Monday, February 11, 2008

Modernity and the Subaltern

I went into town a couple of times a week during my stay at the Gandhi Ashram and the most interesting times in town were when I would go out to a restaurant (King Thai), sit back and relax. I was in a different world in there, a world that reminded me a lot of New York City. There was a dance floor in King Thai’s, the set up looked just like a high class restaurant in my neighborhood so every time I stepped into King Thai’s it was as if I was still in New York City just enjoying my night. The people in King Thai’s did not look like the people that I usually see around 6th mile, no these people were a lot more modern, a lot more British/American in their behavior, they had their cigarette, their meal and would dance the night away. These people reminded me a lot of the New Yorkers I meet and know so seeing them there did not make me think “Hey, I’m in India” I just thought I was in New York City all a long. The manager, the waiters, majority of the people there all spoke English, the music played was only American, and the drinks of course were not Indian but once you stepped out of King Thai and walked to get that cab back to the Gandhi Ashram, it hits you that you are in India.

I remember one day I was in King Thai’s, there was a family there sitting eating dinner I noticed the clothing they were wearing, they weren’t the typical Kalimpong family that I saw in 6th mile these people were obviously more modern. The woman there was wearing American/ Western clothing there was no glimpse of Indian culture with her clothing, the husband was busy smoking his cigarette and having his gin while the sons were busy dancing on the dance floor to techno and singing a long to some other Western music. Such experiences like these were prominent in restaurants like King Thai’s, the fact that I saw the modernizing elite described in Chakrabartys’ article. However, once I got back to campus and the Gandhi Ashram students surrounded me the next day, I noticed how they were not modern in the sense that they were Western but rather they had their own unique culture and traditions that were passed on from their parents. The children were not much influenced by the global popular but rather displayed the influences of the local popular, while the people I met and saw at King Thai’s represented the influences of the global popular. The global popular did reach the children of the Gandhi Ashram but I felt as if the local popular was displayed more.

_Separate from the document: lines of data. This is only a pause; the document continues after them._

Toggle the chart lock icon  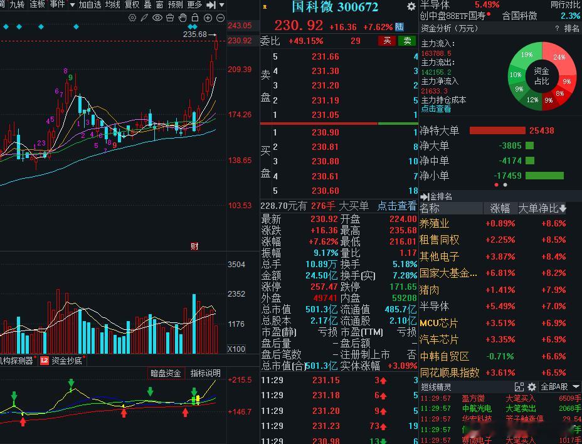pos(195,18)
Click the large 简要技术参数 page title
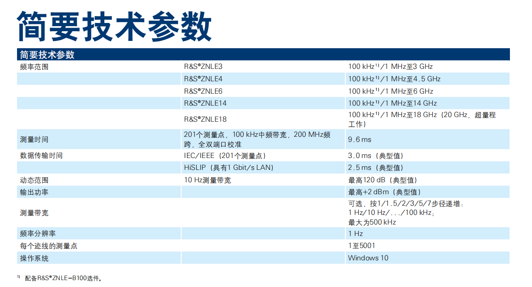Screen dimensions: 532x287 [x=114, y=26]
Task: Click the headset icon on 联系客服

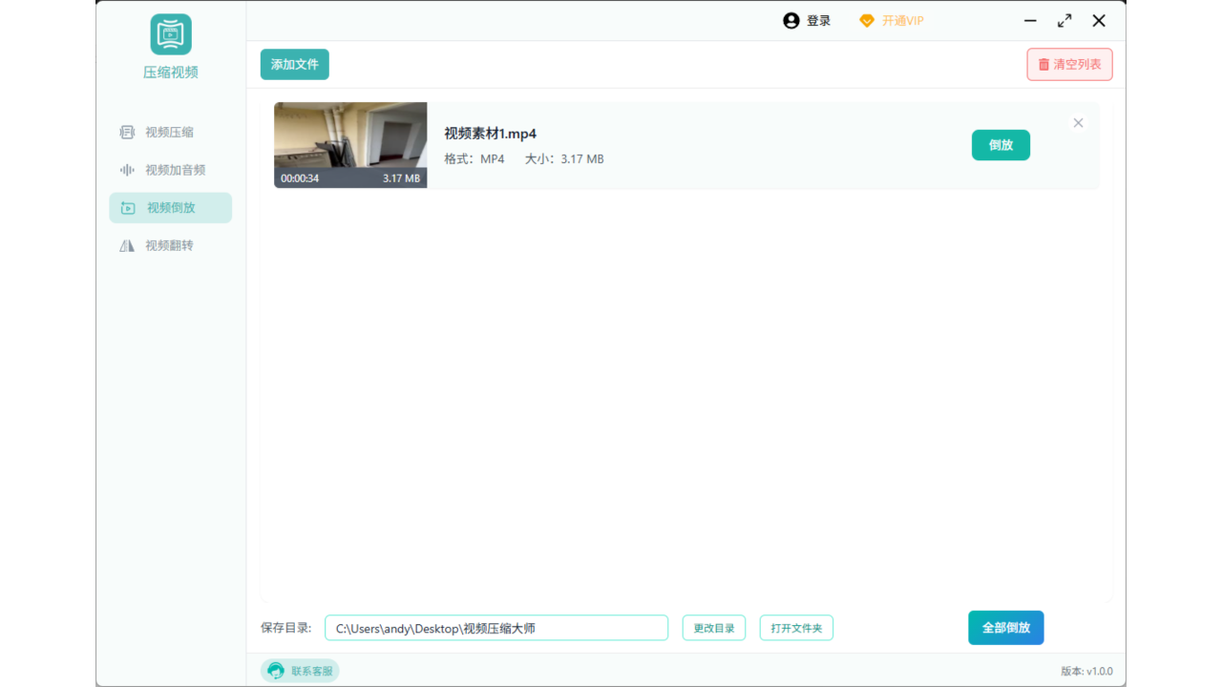Action: coord(276,671)
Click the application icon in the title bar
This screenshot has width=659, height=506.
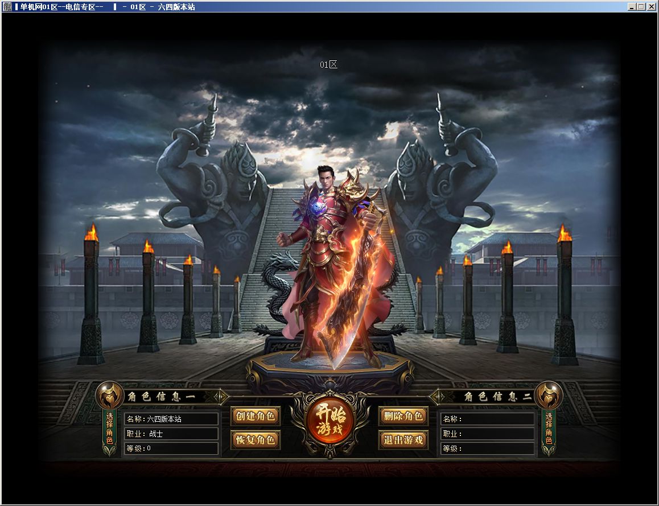pyautogui.click(x=7, y=7)
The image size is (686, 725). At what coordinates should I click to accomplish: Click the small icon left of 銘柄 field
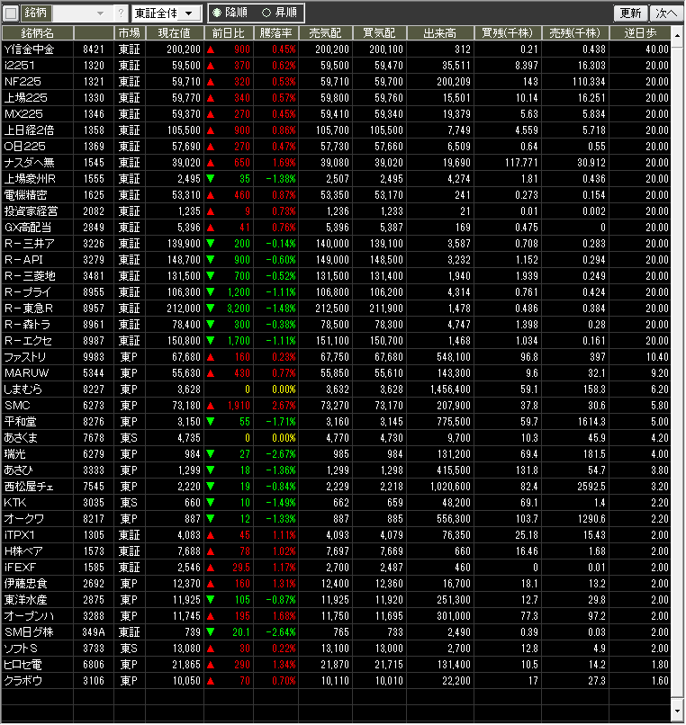(11, 13)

What I don’t understand is why the elite are eager to modernize themselves to become more “Western,” why their own culture is swept aside and they appropriate to a Western culture because it is the fashionable thing to do. I would love to see a Kalimpong in which the town is rich of only its own culture, which is not influenced by British colonialism ranging from influences on relationships, education, and clothing. I would like to see the bazaars in Kalimpong filled with people who are just trying to be themselves and not trying to be something else, in essence a town that resembles the culture and traditions that I was exposed to by some of the children at Gandhi Ashram, which is unique to that region and not a rip off of American/Western culture.